▸ Data excerpts

--

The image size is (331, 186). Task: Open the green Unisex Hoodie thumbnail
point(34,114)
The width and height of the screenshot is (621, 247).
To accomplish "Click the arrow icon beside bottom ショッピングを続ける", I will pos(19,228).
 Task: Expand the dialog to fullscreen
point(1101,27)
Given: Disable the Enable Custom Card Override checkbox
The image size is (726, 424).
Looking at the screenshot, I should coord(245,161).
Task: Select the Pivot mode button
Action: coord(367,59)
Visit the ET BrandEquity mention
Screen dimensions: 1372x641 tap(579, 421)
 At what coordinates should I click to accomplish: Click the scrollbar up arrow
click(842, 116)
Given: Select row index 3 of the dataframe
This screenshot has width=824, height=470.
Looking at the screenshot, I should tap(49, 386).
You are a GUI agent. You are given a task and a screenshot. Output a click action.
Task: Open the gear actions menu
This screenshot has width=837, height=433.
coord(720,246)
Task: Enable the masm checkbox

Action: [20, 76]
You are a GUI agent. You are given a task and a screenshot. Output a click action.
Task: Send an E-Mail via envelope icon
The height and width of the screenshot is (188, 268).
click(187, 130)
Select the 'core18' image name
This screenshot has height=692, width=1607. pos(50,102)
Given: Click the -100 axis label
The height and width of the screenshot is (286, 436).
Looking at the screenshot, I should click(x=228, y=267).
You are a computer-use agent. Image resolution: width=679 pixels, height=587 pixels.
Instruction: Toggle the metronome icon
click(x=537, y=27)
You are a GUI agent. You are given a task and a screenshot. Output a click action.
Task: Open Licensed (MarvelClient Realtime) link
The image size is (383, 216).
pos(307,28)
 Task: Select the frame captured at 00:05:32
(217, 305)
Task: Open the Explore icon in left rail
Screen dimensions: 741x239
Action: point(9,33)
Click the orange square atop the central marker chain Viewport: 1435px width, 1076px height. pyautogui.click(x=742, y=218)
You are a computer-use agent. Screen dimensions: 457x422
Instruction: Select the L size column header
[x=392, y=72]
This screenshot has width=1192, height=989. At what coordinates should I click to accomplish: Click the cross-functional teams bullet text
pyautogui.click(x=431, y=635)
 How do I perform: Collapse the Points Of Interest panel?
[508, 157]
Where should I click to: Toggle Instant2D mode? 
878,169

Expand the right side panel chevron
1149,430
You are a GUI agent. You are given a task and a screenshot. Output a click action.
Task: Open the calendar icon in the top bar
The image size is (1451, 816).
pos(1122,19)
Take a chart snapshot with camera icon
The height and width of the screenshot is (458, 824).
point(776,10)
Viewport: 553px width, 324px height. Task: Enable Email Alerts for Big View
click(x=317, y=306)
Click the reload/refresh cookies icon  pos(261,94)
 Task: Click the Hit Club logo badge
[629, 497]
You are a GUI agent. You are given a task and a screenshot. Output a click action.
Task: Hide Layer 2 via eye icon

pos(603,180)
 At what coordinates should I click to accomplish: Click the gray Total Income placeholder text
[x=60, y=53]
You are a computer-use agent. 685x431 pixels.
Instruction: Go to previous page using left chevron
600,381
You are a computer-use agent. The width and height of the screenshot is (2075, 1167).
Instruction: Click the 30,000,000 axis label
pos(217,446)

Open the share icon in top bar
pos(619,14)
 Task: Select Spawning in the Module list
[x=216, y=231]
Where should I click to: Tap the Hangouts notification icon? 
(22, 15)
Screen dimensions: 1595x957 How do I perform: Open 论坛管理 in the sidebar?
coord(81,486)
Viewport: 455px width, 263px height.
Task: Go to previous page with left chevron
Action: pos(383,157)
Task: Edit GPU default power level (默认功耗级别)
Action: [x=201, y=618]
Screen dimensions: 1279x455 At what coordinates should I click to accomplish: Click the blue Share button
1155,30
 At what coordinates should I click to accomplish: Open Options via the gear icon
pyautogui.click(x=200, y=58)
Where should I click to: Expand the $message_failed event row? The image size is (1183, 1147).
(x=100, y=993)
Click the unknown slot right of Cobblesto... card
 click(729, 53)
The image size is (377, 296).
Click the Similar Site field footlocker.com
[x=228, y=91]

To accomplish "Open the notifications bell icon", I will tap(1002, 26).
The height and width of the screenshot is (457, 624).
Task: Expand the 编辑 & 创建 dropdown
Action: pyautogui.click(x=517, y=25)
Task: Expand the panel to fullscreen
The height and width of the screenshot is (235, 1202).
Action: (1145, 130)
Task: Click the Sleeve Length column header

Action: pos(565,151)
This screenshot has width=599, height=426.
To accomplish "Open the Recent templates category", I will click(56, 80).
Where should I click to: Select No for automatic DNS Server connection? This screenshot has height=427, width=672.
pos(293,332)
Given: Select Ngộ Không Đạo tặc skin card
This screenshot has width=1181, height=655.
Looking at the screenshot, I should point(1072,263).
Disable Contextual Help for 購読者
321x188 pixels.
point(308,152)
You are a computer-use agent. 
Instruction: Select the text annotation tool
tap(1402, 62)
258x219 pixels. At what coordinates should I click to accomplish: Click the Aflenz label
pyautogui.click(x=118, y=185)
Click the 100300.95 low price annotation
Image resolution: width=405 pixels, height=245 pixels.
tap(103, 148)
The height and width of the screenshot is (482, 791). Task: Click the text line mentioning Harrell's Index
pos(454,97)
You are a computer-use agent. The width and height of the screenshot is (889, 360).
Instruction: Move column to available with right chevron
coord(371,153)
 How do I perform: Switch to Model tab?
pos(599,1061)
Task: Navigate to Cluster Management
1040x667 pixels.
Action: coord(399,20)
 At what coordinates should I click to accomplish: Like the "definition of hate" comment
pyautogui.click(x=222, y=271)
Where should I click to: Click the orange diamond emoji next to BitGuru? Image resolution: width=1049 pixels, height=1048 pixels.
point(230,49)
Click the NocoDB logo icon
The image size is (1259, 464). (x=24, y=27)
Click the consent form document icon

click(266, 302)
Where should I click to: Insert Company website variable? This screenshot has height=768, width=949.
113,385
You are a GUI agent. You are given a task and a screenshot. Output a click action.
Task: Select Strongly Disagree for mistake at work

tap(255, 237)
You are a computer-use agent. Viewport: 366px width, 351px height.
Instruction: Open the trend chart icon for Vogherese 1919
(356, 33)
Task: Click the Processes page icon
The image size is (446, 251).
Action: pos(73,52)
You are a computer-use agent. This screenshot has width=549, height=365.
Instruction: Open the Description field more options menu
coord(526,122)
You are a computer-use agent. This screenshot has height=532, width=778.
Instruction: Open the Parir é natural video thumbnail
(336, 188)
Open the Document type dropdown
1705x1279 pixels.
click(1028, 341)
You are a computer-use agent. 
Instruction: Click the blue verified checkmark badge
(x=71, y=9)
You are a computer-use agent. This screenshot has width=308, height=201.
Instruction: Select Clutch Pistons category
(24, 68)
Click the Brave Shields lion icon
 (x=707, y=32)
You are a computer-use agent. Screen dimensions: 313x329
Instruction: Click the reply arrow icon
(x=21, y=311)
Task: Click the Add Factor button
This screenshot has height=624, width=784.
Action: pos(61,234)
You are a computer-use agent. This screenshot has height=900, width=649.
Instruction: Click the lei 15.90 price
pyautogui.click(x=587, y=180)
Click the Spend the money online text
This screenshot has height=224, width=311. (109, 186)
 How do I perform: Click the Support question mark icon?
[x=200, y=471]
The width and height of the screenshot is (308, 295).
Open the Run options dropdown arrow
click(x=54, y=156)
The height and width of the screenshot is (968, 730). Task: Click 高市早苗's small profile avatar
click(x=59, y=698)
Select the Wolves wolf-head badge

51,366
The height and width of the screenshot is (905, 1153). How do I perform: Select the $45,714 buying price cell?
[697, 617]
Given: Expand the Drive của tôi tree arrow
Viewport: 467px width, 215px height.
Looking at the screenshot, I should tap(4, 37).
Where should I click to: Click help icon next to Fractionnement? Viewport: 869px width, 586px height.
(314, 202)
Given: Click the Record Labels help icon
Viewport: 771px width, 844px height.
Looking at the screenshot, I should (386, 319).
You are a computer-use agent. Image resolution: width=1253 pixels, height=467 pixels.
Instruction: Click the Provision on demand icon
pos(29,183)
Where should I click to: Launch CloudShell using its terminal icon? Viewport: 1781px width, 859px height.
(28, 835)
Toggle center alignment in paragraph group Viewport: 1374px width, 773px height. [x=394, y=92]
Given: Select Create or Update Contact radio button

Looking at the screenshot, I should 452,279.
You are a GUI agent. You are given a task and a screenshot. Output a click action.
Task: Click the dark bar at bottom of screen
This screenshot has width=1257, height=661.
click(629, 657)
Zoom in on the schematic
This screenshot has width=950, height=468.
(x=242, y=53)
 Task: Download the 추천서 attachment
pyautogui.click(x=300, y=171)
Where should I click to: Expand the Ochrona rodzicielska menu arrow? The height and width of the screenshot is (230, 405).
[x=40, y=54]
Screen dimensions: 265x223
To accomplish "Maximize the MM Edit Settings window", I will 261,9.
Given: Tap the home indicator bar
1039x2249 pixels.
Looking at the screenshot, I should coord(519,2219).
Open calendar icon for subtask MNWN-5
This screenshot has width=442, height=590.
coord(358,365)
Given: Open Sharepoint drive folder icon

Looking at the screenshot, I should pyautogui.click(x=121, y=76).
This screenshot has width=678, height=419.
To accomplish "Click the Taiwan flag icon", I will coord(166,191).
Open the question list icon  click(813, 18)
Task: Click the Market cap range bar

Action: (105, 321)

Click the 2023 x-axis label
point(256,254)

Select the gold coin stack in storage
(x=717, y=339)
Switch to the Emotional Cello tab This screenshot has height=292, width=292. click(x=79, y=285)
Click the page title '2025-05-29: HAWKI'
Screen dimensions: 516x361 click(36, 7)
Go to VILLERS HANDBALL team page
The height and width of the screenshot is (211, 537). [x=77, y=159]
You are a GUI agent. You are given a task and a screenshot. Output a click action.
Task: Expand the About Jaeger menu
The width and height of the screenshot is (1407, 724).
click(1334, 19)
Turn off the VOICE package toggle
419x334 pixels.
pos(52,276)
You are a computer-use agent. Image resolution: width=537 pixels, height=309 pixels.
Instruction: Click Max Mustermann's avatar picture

--

▸ What is required
Reproduce the part of the entries that opens with the line containing "Click the unknown" and closes with the line containing "point(230,49)", including both of those lines.

▸ The response
Click the unknown slot right of Cobblesto... card
 click(729, 53)
The image size is (377, 296).
Click the Similar Site field footlocker.com
[x=228, y=91]

To accomplish "Open the notifications bell icon", I will tap(1002, 26).
The height and width of the screenshot is (457, 624).
Task: Expand the 编辑 & 创建 dropdown
Action: pyautogui.click(x=517, y=25)
Task: Expand the panel to fullscreen
The height and width of the screenshot is (235, 1202).
Action: (1145, 130)
Task: Click the Sleeve Length column header

Action: pos(565,151)
This screenshot has width=599, height=426.
To accomplish "Open the Recent templates category", I will click(56, 80).
Where should I click to: Select No for automatic DNS Server connection? This screenshot has height=427, width=672.
pos(293,332)
Given: Select Ngộ Không Đạo tặc skin card
This screenshot has width=1181, height=655.
Looking at the screenshot, I should point(1072,263).
Disable Contextual Help for 購読者
321x188 pixels.
point(308,152)
You are a computer-use agent. 
Instruction: Select the text annotation tool
tap(1402, 62)
258x219 pixels. At what coordinates should I click to accomplish: Click the Aflenz label
pyautogui.click(x=118, y=185)
Click the 100300.95 low price annotation
Image resolution: width=405 pixels, height=245 pixels.
tap(103, 148)
The height and width of the screenshot is (482, 791). Task: Click the text line mentioning Harrell's Index
pos(454,97)
You are a computer-use agent. The width and height of the screenshot is (889, 360).
Instruction: Move column to available with right chevron
coord(371,153)
 How do I perform: Switch to Model tab?
pos(599,1061)
Task: Navigate to Cluster Management
1040x667 pixels.
Action: coord(399,20)
 At what coordinates should I click to accomplish: Like the "definition of hate" comment
pyautogui.click(x=222, y=271)
Where should I click to: Click the orange diamond emoji next to BitGuru? Image resolution: width=1049 pixels, height=1048 pixels.
point(230,49)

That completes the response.